Ainda buscando mais arrecadação federal e depois de uma proposta mal recebida pelo mundo financeiro em taxar o IOF, o ministro da Fazenda, Fernando Haddad, propôs, neste domingo, 8 de junho, recalibrar o decreto inicial. E, depois de se reunir com líderes partidários e o presidente da Câmara dos Deputados, Hugo Motta, trouxe uma nova polêmica para o debate.
A alternativa proposta pelo ministro envolve aumentar a tributação do faturamento das chamadas bets, casas de apostas online, além de cobrar 5% em cima do rendimento que investidores arrecadam com Letras de Crédito do Agronegócio (LCA) e Letras de Crédito Imobiliário (LCI).

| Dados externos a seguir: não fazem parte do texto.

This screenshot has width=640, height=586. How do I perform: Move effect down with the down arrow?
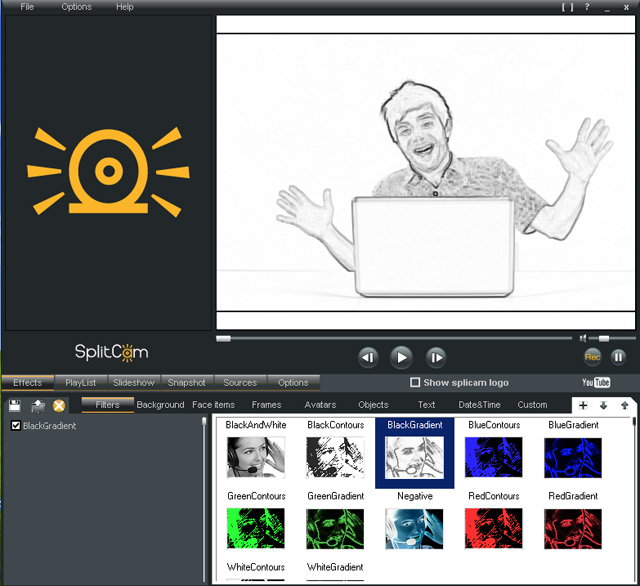[x=604, y=405]
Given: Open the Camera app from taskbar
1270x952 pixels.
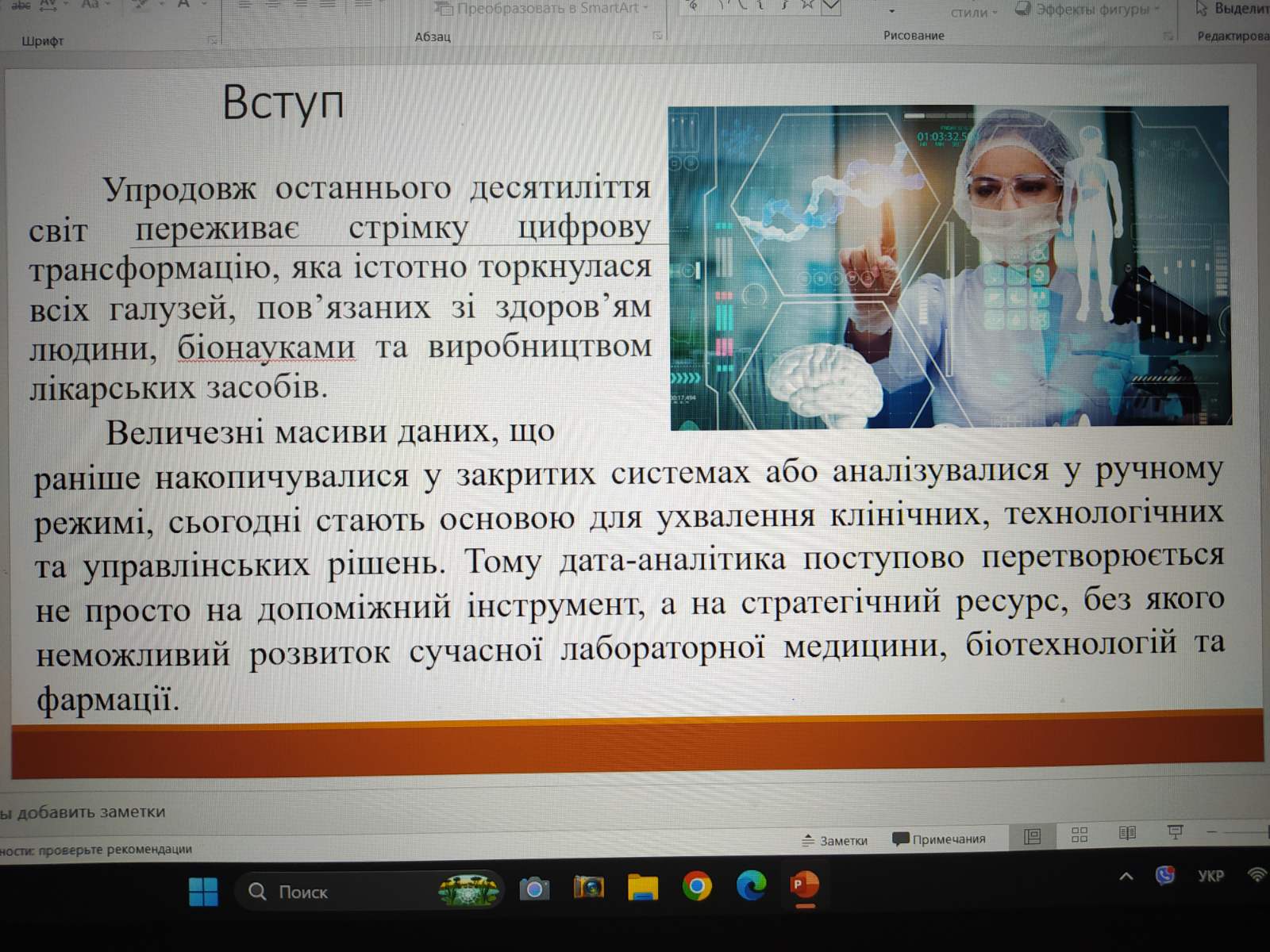Looking at the screenshot, I should 534,889.
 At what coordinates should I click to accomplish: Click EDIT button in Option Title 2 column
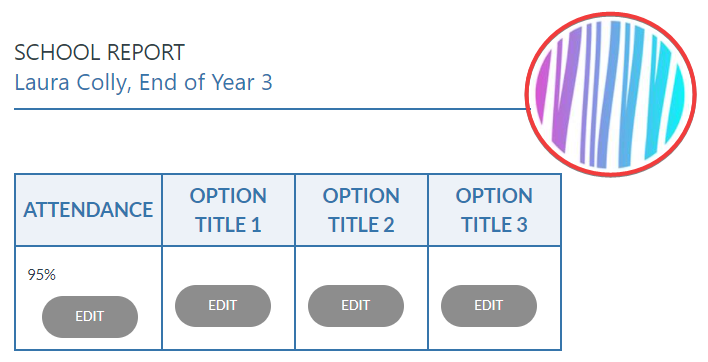(356, 306)
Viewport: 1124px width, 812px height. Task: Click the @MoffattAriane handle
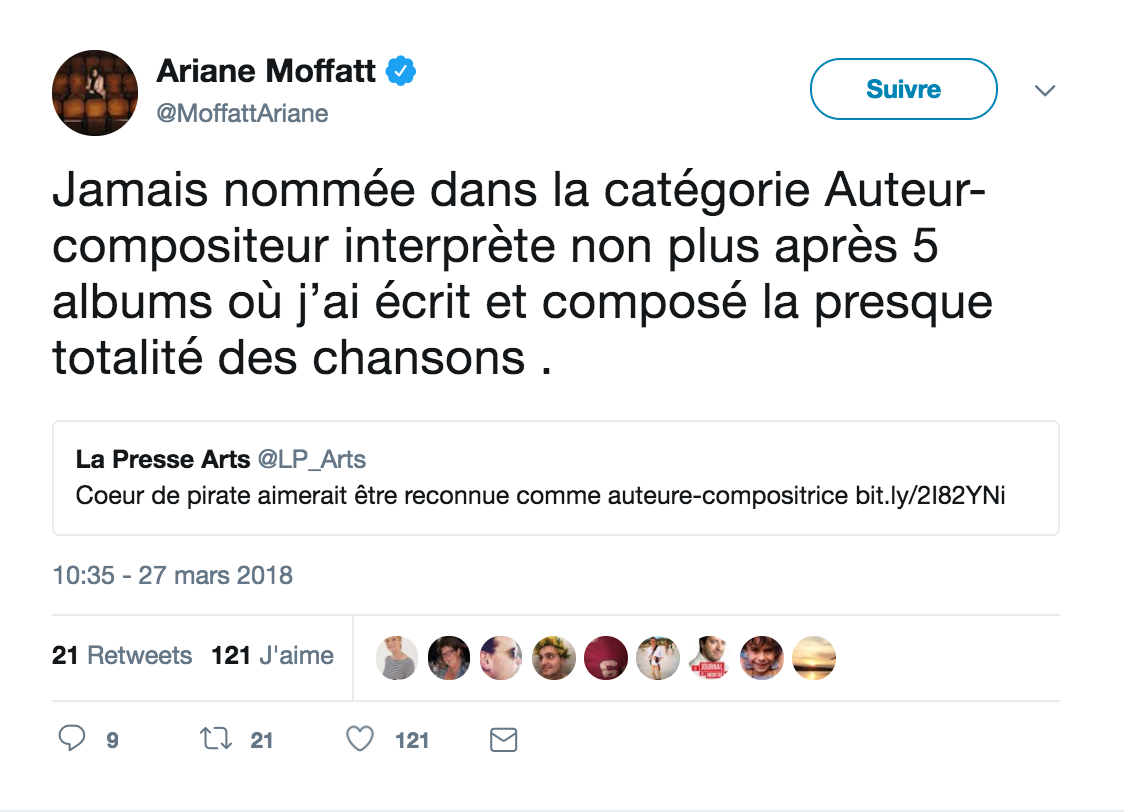[x=242, y=113]
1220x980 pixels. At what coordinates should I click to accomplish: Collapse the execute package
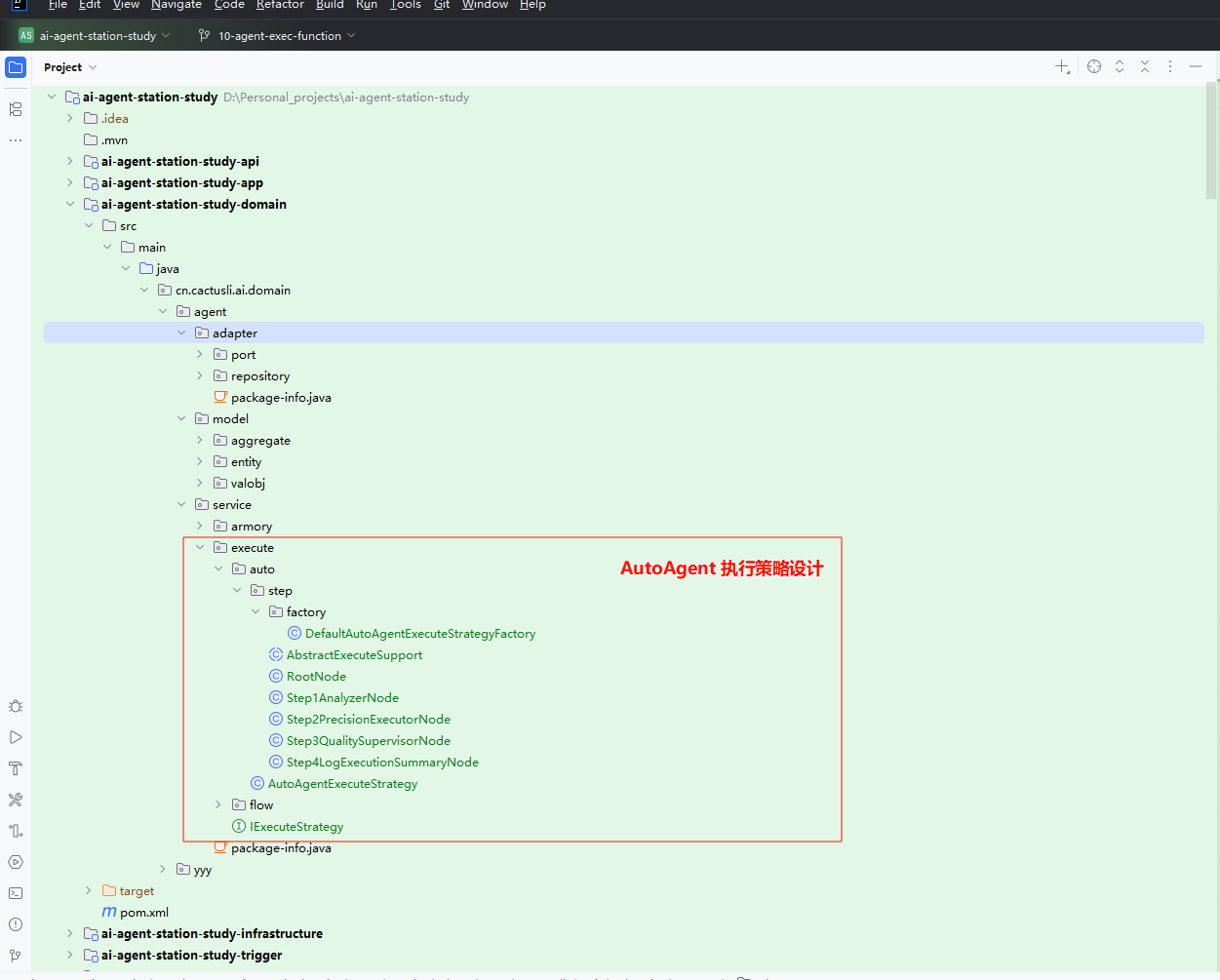[200, 548]
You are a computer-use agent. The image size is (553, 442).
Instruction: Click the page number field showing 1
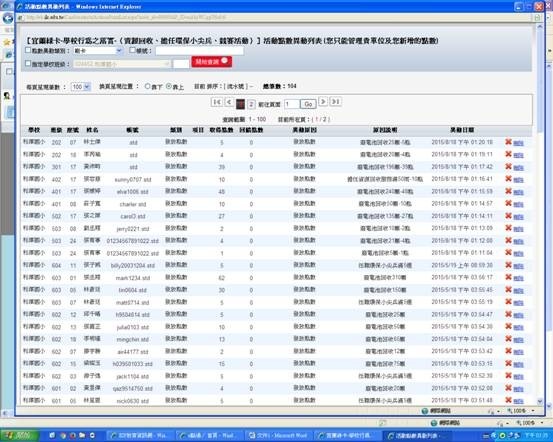pos(292,104)
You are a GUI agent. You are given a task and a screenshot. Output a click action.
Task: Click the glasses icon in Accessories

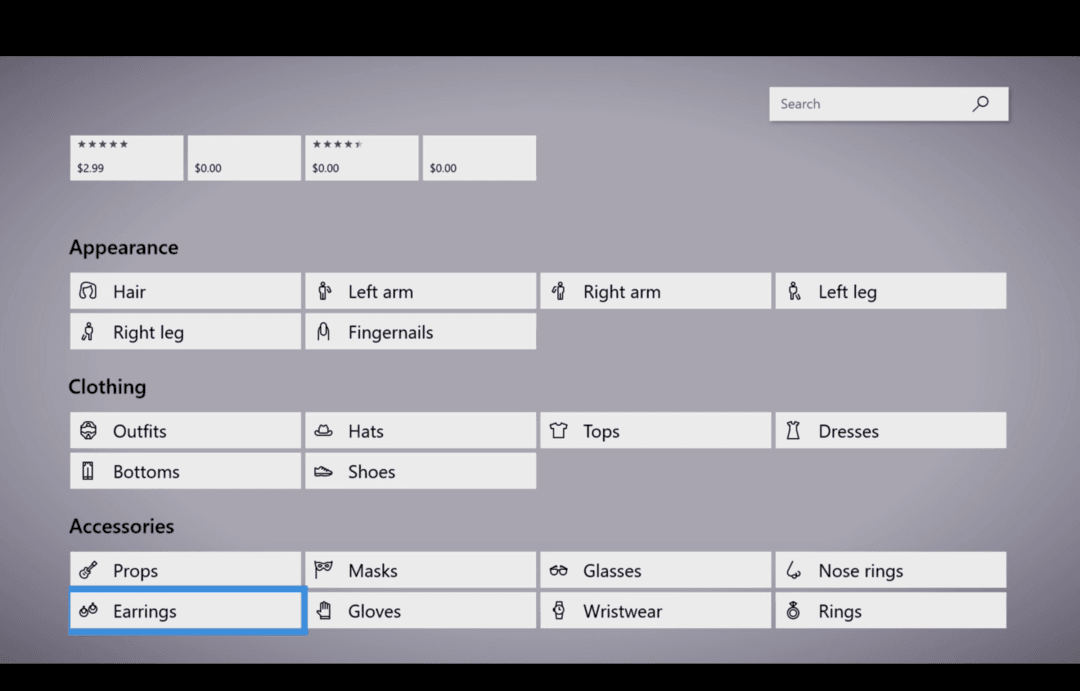pos(560,570)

Hoje, ambos são isentos no imposto de renda.
De imediato, a proposta repercutiu mal com setores políticos e financeiros ligados ao agro, que veem com preocupação a proposta e acreditam que tributar um veículo que leva crédito ao setor pode resultar na diminuição do fluxo de captação para os produtores.
As LCAs se consolidaram, nos últimos anos, como um dos principais instrumentos usados pelo mercado para robustecer a oferta de crédito agrícola. José Carlos de Lima Júnior, sócio da consultoria Markestrat, que atua com inteligência de mercado e educação corporativa para o mercado agro, cita que as carteiras rurais dos bancos dependem da LCA, com 40% do funding dessas carteiras vindo desse tipo de letra de crédito.
Com isso, a taxação em 5%, mesmo que relativamente pequena, pode fazer com que o investidor exija um retorno adicional para alocar capital nesse ativo.
Já que os bancos provavelmente não vão reduzir suas margens, já que concorrem com outras captações que já pagam impostos, a saída deve ser uma taxa maior ao investidor, repassando o custo nos juros do crédito rural, acredita Júnior.
“Com uma Selic a 14,75% ao ano somada a uma dívida pública elevada e agora, 5% na LCA, é pouco provável que o agronegócio brasileiro venha a ter juros atrativos no Plano Safra 2025/26”, disse o sócio da Markestrat em publicação no seu Linkedin.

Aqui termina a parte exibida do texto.